Stock Appreciation Rights.

a. Grant of SARs. Subject to the provisions of the Plan, the Committee may grant rights to receive any excess in value of shares of Common Stock over the exercise price (“Stock Appreciation Rights” or “SARs”). The Committee shall determine at the time of grant or thereafter whether SARs are settled in cash, Common Stock or other securities of the Company, Awards or other property, and may define the manner of determining the excess in value of the shares of Common Stock.
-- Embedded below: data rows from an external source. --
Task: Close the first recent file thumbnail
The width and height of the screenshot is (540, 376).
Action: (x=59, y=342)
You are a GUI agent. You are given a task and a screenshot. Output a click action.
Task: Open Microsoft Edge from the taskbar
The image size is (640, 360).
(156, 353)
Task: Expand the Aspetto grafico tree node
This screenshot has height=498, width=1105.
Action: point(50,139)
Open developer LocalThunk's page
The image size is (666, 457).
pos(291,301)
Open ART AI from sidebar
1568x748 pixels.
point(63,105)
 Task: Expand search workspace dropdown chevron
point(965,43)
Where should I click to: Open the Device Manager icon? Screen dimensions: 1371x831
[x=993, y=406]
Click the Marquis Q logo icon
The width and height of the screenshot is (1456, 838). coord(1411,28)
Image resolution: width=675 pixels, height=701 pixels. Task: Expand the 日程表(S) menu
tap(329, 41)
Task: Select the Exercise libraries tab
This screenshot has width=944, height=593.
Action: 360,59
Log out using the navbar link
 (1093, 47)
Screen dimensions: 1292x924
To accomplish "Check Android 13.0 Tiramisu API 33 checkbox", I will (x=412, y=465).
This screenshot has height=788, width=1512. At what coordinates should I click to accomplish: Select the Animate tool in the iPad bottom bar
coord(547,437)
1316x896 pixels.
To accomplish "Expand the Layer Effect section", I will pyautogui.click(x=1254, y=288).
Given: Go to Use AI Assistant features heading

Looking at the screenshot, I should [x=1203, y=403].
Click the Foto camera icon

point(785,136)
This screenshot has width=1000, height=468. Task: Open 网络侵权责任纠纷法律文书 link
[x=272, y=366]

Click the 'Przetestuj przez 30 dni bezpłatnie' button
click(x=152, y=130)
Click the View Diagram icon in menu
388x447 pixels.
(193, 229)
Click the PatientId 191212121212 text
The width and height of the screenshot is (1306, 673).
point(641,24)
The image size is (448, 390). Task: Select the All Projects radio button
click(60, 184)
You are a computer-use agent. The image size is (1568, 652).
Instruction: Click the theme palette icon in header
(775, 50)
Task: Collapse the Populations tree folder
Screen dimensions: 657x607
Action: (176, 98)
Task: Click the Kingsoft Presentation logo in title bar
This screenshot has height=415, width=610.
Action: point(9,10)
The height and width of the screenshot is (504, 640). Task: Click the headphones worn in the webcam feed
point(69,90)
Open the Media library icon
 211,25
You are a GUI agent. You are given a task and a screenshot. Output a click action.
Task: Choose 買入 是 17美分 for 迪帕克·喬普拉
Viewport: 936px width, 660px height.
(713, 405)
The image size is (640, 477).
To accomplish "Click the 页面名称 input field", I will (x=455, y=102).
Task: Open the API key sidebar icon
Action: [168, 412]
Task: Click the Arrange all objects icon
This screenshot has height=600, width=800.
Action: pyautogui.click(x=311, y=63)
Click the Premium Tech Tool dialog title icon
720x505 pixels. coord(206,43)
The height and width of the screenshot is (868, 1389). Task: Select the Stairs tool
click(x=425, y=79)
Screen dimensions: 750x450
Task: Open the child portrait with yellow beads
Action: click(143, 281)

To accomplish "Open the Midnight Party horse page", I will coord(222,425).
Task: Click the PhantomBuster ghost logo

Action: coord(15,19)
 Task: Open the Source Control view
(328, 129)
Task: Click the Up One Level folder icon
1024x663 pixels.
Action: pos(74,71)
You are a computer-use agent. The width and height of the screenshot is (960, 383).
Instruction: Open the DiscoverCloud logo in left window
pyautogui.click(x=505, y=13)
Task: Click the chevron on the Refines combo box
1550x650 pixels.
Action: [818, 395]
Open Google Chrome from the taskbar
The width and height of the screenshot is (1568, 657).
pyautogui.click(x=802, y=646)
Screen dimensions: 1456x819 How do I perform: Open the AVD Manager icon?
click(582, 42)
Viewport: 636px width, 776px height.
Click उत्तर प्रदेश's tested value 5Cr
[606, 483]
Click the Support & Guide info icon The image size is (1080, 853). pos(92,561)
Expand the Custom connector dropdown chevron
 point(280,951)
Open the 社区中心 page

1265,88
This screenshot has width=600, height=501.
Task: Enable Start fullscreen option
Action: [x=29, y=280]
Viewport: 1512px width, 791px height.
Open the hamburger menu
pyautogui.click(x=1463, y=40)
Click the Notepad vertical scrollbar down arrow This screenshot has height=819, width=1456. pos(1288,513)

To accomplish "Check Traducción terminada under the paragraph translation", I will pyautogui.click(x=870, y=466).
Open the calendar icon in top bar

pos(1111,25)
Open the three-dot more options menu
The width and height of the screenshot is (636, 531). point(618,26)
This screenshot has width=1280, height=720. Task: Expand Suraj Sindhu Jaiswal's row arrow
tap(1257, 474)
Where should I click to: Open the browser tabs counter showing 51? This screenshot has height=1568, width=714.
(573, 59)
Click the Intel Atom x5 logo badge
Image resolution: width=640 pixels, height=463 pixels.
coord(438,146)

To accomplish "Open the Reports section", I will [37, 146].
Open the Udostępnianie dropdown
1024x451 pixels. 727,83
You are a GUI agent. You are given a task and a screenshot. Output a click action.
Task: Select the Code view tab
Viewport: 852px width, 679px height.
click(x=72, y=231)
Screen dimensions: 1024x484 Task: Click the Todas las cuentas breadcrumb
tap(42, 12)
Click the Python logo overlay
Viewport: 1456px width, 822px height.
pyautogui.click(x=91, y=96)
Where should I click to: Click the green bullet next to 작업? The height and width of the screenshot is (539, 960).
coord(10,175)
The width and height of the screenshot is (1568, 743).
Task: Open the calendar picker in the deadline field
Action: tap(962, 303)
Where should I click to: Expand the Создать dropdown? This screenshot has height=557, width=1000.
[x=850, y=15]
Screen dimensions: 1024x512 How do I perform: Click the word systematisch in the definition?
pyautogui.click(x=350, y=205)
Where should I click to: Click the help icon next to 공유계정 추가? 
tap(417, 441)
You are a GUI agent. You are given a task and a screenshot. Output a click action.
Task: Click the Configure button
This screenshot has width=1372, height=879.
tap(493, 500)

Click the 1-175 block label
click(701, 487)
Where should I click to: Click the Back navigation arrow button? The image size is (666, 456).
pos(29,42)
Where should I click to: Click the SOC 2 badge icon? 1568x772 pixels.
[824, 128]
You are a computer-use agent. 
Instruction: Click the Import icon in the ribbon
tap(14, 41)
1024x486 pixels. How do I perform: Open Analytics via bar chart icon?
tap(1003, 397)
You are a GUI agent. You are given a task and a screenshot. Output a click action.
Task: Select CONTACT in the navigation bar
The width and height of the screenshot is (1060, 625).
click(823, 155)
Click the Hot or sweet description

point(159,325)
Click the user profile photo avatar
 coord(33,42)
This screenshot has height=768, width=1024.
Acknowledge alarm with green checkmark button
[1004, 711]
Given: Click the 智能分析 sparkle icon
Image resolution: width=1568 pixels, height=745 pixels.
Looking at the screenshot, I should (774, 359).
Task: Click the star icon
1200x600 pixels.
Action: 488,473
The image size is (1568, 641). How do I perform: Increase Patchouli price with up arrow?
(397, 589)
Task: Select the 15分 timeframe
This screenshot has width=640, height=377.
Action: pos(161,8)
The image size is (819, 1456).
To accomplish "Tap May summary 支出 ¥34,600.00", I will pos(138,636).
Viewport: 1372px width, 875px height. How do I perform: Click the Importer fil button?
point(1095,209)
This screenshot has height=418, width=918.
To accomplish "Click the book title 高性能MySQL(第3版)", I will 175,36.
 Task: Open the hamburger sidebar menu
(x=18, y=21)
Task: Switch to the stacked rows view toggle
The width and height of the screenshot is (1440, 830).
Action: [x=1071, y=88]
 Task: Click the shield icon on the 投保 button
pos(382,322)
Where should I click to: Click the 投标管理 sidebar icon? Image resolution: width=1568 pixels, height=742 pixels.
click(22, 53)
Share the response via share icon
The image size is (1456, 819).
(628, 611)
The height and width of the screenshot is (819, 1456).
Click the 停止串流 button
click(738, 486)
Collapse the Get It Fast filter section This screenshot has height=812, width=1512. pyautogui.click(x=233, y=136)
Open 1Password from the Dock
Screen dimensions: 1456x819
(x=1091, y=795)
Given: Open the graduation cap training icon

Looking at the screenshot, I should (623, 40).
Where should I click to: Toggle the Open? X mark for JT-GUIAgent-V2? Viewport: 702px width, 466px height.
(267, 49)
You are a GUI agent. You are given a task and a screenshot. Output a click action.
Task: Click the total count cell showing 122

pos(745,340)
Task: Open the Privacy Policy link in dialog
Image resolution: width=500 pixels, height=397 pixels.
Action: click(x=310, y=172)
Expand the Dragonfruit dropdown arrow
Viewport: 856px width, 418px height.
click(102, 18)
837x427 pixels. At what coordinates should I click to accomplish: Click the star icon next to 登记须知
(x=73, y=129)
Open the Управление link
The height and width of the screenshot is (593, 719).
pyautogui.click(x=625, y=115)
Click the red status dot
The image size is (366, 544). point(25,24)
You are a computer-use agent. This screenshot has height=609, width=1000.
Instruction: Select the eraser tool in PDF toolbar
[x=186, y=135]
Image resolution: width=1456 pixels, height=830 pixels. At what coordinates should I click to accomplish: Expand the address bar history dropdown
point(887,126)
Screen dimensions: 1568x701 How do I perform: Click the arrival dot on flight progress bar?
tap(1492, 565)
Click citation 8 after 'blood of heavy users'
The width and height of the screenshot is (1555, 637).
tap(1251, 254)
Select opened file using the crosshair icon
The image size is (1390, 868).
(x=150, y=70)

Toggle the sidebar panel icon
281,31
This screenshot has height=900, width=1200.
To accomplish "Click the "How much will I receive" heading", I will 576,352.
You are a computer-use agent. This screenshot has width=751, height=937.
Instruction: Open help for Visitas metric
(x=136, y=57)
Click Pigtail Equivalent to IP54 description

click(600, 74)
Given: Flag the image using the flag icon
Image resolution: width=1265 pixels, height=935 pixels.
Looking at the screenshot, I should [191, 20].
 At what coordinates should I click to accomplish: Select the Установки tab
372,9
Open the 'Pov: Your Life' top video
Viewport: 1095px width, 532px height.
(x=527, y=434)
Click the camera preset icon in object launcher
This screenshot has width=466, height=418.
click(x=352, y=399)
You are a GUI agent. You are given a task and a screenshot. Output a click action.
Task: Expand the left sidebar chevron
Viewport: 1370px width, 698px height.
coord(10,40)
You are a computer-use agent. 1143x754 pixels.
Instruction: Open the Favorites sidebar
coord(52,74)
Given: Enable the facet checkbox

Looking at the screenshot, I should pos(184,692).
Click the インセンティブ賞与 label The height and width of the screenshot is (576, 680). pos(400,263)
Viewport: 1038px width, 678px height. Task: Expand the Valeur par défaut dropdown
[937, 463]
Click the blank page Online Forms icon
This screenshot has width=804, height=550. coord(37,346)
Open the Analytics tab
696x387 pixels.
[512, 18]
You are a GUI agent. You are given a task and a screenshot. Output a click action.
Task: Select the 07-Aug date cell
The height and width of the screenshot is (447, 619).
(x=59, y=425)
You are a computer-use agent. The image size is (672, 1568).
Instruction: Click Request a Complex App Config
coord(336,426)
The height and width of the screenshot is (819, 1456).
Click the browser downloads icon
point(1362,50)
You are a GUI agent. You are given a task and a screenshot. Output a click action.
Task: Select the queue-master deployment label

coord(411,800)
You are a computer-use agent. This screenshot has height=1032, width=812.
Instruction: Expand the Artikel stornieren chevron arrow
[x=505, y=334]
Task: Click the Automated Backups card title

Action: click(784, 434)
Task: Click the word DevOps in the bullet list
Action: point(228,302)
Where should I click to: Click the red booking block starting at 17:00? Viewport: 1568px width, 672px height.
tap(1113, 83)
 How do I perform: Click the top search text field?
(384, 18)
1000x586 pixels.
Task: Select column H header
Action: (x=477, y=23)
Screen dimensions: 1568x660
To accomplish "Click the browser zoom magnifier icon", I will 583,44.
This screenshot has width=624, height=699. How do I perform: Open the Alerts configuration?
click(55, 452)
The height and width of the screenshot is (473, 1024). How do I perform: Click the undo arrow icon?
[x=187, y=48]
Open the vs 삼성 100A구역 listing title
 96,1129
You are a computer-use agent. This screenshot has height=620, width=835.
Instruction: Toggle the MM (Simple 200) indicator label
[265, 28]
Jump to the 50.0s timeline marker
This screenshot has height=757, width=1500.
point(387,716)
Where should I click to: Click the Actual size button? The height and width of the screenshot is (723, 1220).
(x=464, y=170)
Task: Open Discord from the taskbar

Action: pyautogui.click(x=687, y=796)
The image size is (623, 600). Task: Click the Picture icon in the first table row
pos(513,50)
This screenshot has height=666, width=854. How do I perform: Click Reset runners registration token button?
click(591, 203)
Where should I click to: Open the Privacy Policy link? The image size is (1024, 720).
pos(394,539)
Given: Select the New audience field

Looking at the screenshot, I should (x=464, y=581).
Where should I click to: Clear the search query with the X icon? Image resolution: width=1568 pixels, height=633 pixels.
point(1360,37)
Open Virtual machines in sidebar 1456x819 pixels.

b. Exercise Price. The Committee shall fix the exercise price of each SAR, which shall not be less than 100% of the Fair Market Value of the Common Stock at the date of grant.
 
 
8.
Stock Awards.

a. Restricted or Unrestricted Stock Awards. The Committee may grant shares of Common Stock subject to forfeiture (“Restricted Stock”) and determine the duration of the period (the “Restricted Period”) during which, and the conditions under which, the shares may be forfeited to the Company and the other terms and conditions of such Awards. Shares of Restricted Stock may not be sold, assigned, transferred, pledged or otherwise encumbered, except as permitted by the Committee, during the Restricted Period. Shares of Restricted Stock shall be evidenced in such manner as the Committee may determine. Any certificates issued in respect of shares of Restricted Stock shall be registered in the name of the Participant and unless otherwise determined by the Committee, deposited by the Participant, together with a stock power endorsed in blank, with the Company. At the expiration of the Restricted Period, the Company shall deliver such certificates to the Participant or if the Participant has died, to the Participant's Designated Beneficiary. The Committee also may make Awards of shares of Common Stock that are not subject to restrictions or forfeiture, on such terms and conditions as the Committee may determine from time to time (“Unrestricted Stock”). Shares of Restricted Stock or Unrestricted Stock may be issued for such consideration, if any, as the Committee may determine consistent with applicable law.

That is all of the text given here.